** What you will do **
Reproduce verbatim the stretch of rows below that opens with the line containing "This screenshot has height=952, width=1260." and closes with the line containing "coord(243,122)", both of those lines included.

::: Data to use

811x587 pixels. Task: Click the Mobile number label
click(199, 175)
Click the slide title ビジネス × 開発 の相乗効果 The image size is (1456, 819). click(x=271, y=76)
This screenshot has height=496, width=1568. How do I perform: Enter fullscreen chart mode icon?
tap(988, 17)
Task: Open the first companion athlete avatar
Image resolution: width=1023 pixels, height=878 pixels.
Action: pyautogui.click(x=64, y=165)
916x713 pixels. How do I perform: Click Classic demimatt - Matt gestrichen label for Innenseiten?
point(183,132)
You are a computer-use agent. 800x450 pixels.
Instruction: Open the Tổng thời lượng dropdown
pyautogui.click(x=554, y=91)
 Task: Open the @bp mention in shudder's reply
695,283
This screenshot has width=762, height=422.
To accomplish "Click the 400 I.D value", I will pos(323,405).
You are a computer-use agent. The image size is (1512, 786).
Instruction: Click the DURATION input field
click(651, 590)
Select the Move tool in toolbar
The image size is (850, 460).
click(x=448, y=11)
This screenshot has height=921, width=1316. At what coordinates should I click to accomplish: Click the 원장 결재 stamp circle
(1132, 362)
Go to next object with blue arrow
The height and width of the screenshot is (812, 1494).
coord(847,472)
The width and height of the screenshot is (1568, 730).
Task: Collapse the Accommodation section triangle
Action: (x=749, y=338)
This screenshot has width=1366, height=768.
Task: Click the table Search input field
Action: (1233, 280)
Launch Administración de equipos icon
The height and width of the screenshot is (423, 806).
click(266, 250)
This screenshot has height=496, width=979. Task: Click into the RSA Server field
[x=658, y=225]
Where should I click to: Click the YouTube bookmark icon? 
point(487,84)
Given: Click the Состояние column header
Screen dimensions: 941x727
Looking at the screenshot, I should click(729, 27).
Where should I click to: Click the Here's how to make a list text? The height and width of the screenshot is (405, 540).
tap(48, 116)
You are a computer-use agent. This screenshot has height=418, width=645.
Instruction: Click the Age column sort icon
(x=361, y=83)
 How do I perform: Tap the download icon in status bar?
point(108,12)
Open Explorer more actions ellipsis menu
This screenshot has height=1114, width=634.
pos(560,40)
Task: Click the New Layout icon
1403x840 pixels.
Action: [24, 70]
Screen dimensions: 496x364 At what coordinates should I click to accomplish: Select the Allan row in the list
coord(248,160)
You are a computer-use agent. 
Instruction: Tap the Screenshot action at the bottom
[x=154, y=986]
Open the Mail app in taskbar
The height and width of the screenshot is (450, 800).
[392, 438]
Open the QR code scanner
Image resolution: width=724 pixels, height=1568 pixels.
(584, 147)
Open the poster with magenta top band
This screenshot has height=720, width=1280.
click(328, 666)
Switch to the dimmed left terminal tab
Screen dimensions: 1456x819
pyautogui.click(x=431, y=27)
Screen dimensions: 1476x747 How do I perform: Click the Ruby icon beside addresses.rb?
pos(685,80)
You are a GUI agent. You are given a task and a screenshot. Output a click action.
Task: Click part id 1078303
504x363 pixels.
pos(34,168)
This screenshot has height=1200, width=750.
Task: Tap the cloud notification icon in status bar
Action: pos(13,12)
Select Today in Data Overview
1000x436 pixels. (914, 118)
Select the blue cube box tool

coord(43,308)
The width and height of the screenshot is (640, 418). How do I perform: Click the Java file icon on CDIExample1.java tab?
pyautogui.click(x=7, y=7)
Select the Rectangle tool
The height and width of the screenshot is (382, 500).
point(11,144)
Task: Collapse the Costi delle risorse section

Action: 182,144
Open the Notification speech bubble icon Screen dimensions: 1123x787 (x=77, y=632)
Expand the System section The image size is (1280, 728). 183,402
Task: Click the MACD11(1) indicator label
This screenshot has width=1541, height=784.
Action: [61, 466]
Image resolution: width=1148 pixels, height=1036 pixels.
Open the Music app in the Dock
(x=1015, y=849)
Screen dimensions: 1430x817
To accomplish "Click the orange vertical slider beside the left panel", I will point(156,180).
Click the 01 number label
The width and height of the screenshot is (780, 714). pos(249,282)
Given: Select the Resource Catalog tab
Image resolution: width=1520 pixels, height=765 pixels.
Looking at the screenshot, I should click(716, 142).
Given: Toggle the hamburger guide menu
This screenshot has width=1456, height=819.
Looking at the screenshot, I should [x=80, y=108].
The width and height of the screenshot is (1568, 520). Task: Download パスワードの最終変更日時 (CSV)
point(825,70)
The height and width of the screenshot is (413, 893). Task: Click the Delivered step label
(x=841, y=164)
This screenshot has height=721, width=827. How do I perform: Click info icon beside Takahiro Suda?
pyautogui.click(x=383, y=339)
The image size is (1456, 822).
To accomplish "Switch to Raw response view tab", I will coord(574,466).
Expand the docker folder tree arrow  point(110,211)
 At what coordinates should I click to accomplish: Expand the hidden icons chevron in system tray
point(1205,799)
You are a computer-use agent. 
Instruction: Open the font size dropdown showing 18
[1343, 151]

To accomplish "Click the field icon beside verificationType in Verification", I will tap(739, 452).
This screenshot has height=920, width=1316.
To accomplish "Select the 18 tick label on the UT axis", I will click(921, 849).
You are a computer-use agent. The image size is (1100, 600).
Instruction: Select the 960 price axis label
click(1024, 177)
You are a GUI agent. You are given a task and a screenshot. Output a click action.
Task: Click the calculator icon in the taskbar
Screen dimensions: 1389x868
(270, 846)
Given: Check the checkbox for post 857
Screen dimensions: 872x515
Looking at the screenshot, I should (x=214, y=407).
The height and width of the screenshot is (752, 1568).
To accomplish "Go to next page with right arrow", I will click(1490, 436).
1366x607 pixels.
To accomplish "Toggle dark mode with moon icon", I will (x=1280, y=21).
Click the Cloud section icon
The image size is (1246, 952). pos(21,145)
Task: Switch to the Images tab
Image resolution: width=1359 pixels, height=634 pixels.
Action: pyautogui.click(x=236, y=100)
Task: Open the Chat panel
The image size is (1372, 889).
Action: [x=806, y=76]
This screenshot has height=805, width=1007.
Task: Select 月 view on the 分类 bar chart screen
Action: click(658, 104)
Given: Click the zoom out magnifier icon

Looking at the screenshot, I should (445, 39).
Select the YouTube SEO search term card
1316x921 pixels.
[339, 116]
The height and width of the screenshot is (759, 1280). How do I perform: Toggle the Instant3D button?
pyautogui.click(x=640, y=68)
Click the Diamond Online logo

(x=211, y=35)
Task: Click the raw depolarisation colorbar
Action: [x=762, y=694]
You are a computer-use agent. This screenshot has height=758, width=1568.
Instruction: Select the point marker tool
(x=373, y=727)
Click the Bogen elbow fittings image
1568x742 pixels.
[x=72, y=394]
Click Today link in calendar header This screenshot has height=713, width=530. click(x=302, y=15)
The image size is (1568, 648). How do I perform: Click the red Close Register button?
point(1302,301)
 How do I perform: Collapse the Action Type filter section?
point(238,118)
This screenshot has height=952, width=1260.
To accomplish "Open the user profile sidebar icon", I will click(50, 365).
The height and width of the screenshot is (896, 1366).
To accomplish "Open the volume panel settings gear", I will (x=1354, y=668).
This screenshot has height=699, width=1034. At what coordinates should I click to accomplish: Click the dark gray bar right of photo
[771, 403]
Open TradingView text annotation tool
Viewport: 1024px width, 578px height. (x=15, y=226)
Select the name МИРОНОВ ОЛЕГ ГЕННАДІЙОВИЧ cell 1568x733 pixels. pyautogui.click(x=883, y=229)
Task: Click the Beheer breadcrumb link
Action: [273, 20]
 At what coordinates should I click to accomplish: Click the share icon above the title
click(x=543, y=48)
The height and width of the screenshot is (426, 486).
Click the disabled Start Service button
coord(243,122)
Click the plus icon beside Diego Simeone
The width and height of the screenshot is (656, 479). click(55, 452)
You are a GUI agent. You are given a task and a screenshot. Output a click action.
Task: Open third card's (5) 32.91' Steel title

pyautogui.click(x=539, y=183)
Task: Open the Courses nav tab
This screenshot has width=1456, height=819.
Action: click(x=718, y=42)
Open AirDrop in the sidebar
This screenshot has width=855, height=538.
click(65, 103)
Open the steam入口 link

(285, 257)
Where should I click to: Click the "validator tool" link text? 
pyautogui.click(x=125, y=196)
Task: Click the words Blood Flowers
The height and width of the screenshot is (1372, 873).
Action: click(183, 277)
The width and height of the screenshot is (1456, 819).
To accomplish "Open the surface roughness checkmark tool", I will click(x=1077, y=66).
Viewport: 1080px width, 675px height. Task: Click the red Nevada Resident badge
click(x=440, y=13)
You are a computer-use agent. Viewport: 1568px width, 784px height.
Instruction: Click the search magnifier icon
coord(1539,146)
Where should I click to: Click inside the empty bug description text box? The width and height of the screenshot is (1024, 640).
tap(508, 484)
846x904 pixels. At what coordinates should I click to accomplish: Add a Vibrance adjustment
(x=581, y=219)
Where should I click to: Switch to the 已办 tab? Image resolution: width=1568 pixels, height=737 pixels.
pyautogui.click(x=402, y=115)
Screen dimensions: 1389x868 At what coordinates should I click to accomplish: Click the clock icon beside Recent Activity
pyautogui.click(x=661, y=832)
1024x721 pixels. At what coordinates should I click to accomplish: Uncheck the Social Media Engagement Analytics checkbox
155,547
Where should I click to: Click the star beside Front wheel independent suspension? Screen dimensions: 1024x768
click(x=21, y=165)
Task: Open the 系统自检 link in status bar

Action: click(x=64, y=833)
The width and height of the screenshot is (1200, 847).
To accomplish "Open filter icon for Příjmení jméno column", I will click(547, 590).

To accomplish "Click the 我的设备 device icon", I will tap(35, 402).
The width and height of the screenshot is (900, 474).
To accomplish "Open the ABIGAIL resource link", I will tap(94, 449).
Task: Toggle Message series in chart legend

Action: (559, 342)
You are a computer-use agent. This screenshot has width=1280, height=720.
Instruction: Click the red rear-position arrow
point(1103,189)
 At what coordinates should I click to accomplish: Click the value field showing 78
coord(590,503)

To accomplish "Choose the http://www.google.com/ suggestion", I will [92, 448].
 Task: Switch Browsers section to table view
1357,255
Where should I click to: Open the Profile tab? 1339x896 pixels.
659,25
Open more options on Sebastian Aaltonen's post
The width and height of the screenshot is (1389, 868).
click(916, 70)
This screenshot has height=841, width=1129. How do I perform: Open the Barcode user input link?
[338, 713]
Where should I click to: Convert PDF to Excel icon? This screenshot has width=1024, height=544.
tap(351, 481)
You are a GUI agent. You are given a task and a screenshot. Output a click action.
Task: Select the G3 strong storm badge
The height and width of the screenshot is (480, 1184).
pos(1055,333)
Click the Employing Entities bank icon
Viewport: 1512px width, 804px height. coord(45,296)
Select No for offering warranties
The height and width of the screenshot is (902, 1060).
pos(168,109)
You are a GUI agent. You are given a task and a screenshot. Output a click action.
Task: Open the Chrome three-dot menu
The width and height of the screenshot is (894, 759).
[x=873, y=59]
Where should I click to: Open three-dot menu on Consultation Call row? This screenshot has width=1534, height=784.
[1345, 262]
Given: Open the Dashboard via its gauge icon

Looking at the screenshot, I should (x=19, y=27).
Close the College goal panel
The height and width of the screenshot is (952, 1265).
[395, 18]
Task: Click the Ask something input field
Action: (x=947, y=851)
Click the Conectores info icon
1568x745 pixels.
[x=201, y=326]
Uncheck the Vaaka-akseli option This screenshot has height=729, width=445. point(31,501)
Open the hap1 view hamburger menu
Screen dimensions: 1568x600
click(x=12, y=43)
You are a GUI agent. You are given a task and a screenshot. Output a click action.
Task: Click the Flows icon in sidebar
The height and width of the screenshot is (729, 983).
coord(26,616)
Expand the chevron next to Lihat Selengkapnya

::::::

** The output **
This screenshot has height=952, width=1260.
To accomplish "Open the user profile sidebar icon", I will click(50, 365).
The height and width of the screenshot is (896, 1366).
To accomplish "Open the volume panel settings gear", I will (x=1354, y=668).
This screenshot has height=699, width=1034. At what coordinates should I click to accomplish: Click the dark gray bar right of photo
[771, 403]
Open TradingView text annotation tool
Viewport: 1024px width, 578px height. (x=15, y=226)
Select the name МИРОНОВ ОЛЕГ ГЕННАДІЙОВИЧ cell 1568x733 pixels. pyautogui.click(x=883, y=229)
Task: Click the Beheer breadcrumb link
Action: [273, 20]
 At what coordinates should I click to accomplish: Click the share icon above the title
click(x=543, y=48)
The height and width of the screenshot is (426, 486).
Click the disabled Start Service button
coord(243,122)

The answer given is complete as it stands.